Still, Terin kept returning. At first he, like the rest, had sat there in silence.

Kallie could feel his discomfort when he would shift and fidget within the straight-back chair, as if he finally realized that while they might have shared the same blood, they were still strangers.

Eventually, the uncomfortable became comfortable, and Terin began talking.

He told her what happened after the temple erupted into flames. He told her what the king had revealed to them in the tunnels. He told her of her best friend's betrayal.

A far-off pang echoed somewhere inside as he revealed the truth about Myra: that she had manipulated her emotions and most likely had been doing so for longer than anyone thought.

Yet Kallie was numb to it all.

And perhaps it was because she did not wish to admit her ignorance of her own failing.

Then, Terin started to tell her stories of their childhood, the games they would play together, and the days they would run barefoot through the castle grounds.

But the memories with Kallie in them were few and far between, and soon, he began to tell her other stories.

The ones of the life she had missed out on.

A spike of pain should have filled her chest at these memories she did not possess, of the people she had never gotten a chance to know, but instead, there was nothing.

Just a void, an emptiness she didn't know what to do with.

So, Kallie did nothing with it.

By the time Terin was called away, he would look at her one last time before he left, his gaze falling to her finger where their mother's ring still encircled before his smile fell.

But Kallie did not care if her silence hurt him.

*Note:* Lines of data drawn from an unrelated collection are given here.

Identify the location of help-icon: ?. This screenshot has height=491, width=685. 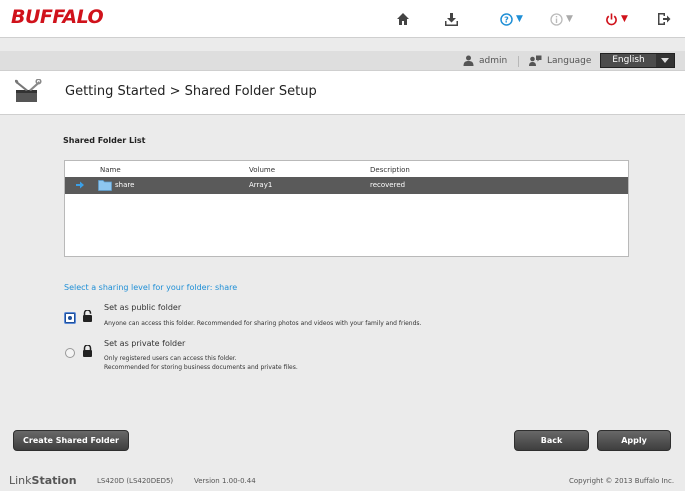
(506, 19).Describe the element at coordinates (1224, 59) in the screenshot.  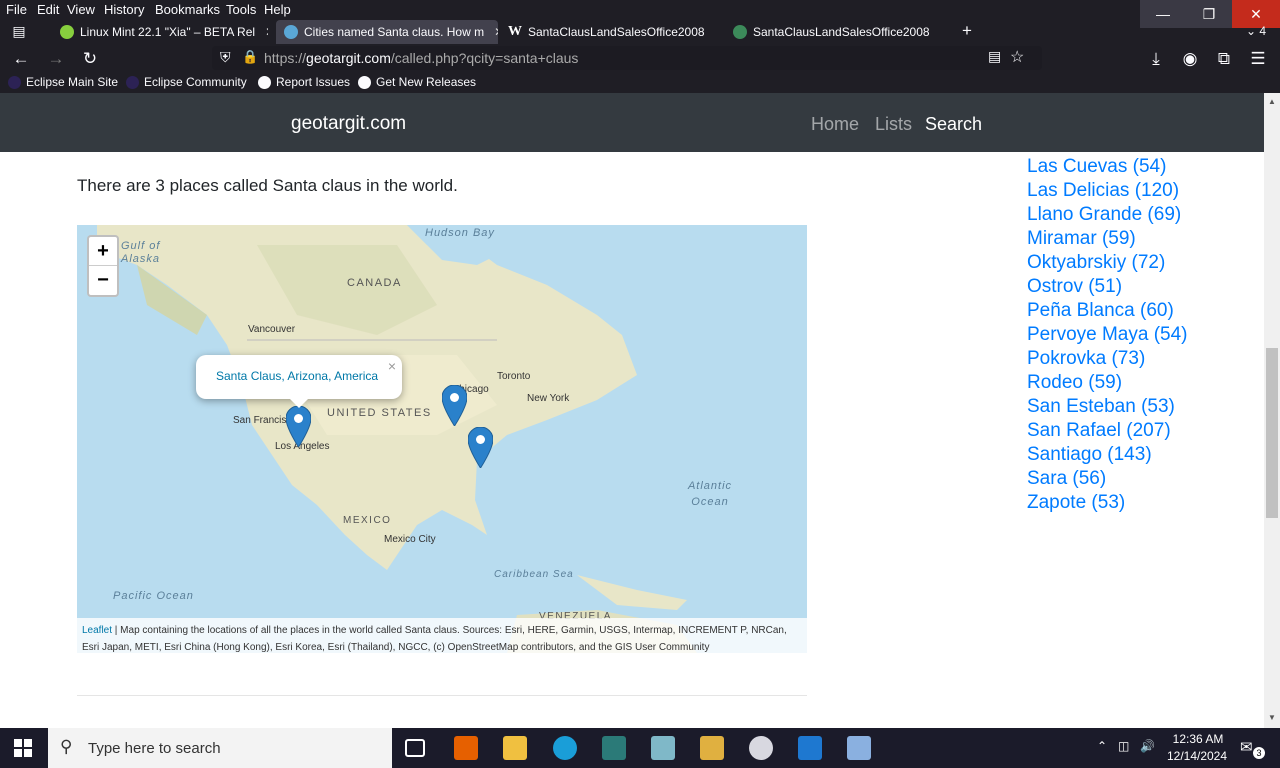
I see `extensions-icon: ⧉` at that location.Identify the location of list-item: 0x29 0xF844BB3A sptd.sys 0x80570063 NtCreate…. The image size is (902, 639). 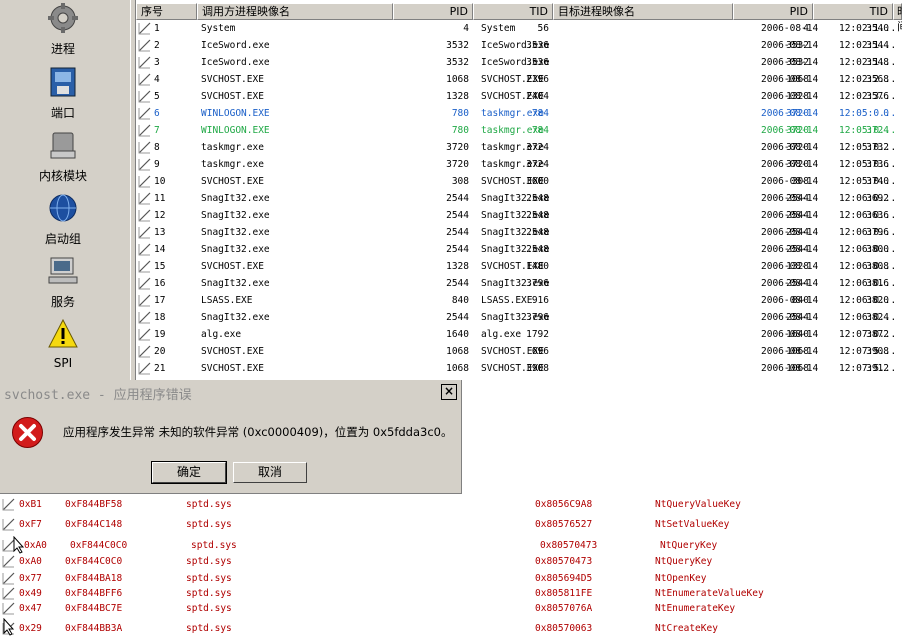
(451, 630). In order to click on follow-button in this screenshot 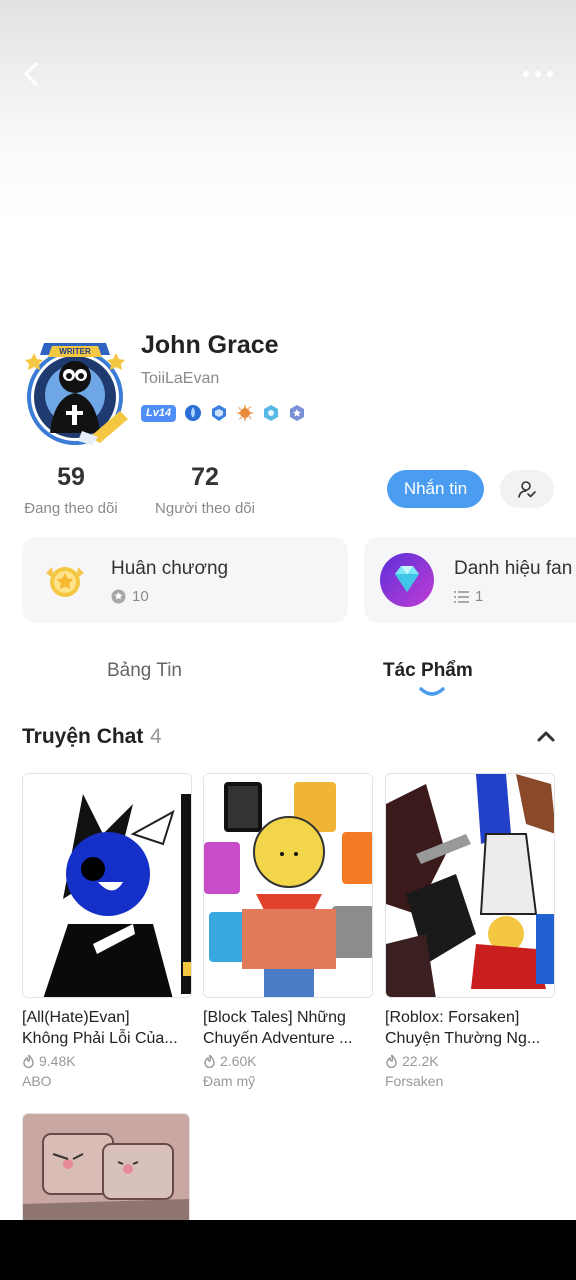, I will do `click(527, 489)`.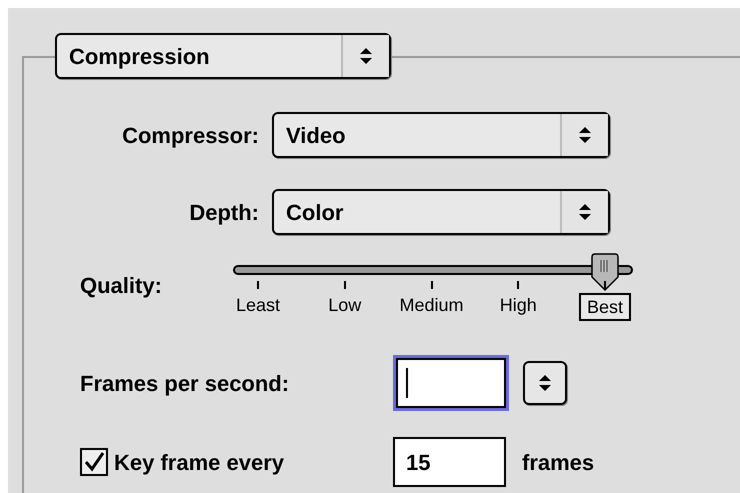 The height and width of the screenshot is (493, 740). I want to click on frames-unit-label: frames, so click(558, 462).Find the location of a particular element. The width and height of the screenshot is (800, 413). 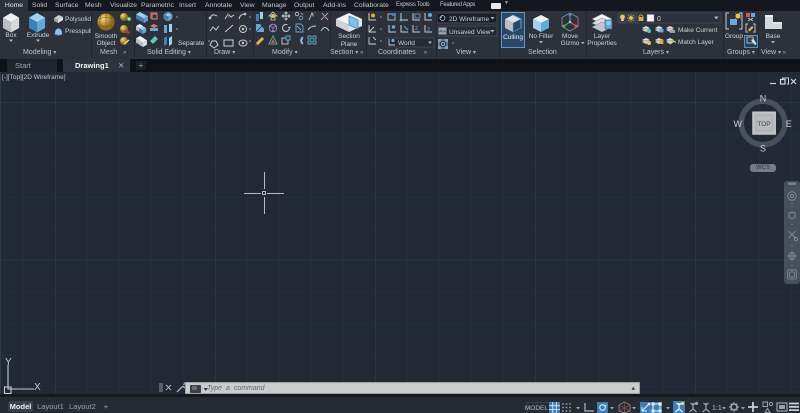

svg-text: Object is located at coordinates (106, 44).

She couldn't get herself to care.

Because while the Pontians were thrilled that the queen was able to rip Kallie's mind apart, what was Kallie supposed to do with what was left of her?

The rage was gone.

The anger had vanished.

The craving for power was nonexistent.

Everything Kallie had once cared about--the crown, the power, the king's approval--felt nonsensical now.

"Come on."

Kallie's gaze flicked to the woman before her, and she immediately recognized the princess of Tetria.

A constellation of freckles smattered Medenia's nose and cheeks. Her midnight hair was twisted into an elaborate braid that was draped over her shoulder. A string of emeralds hung from the black satin ribbon that held the braid together.

Now that Kallie had seen the queen, she couldn't help but see the resemblances.

Although Medenia's eyes were a smidge darker than the queen's near-white ones, they were just as hypnotic.